• _TASK DESCRIPTION_: No pictures belong in the copy. Reproduce exactly the lines beginning at the line containing "You are a GUI" and continuing to the end of the entries below.

• _TASK INPUTS_:
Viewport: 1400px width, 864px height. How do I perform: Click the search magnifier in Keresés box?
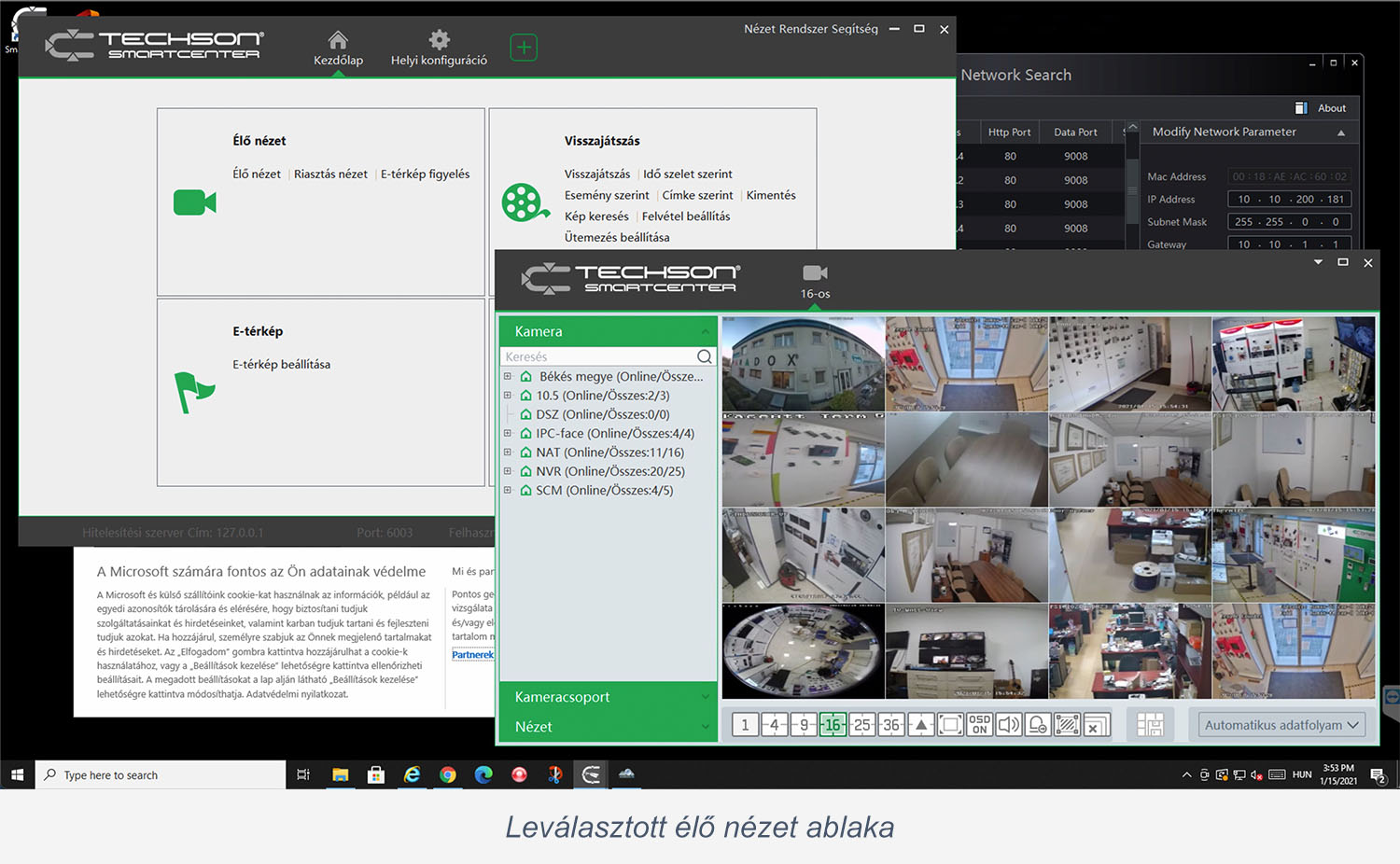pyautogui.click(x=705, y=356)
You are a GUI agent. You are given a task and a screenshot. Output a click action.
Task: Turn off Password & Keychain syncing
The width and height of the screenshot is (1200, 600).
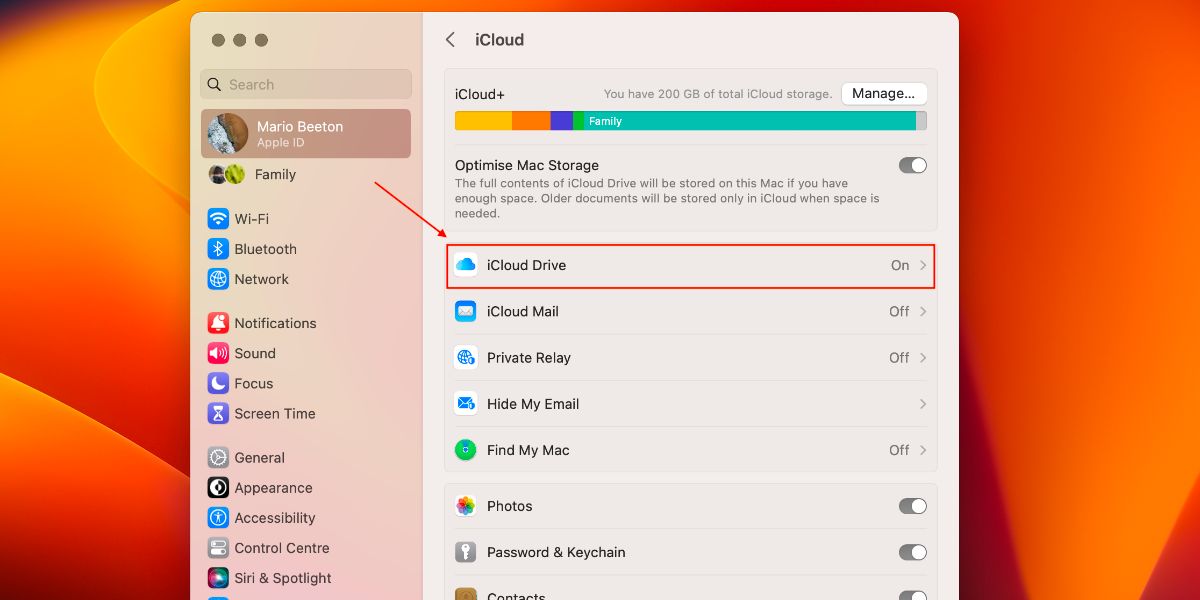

• _COMPLETED TASK_:
You are a GUI agent. You are given a task and a screenshot. Output a click action.
Task: Turn off Password & Keychain syncing
The width and height of the screenshot is (1200, 600).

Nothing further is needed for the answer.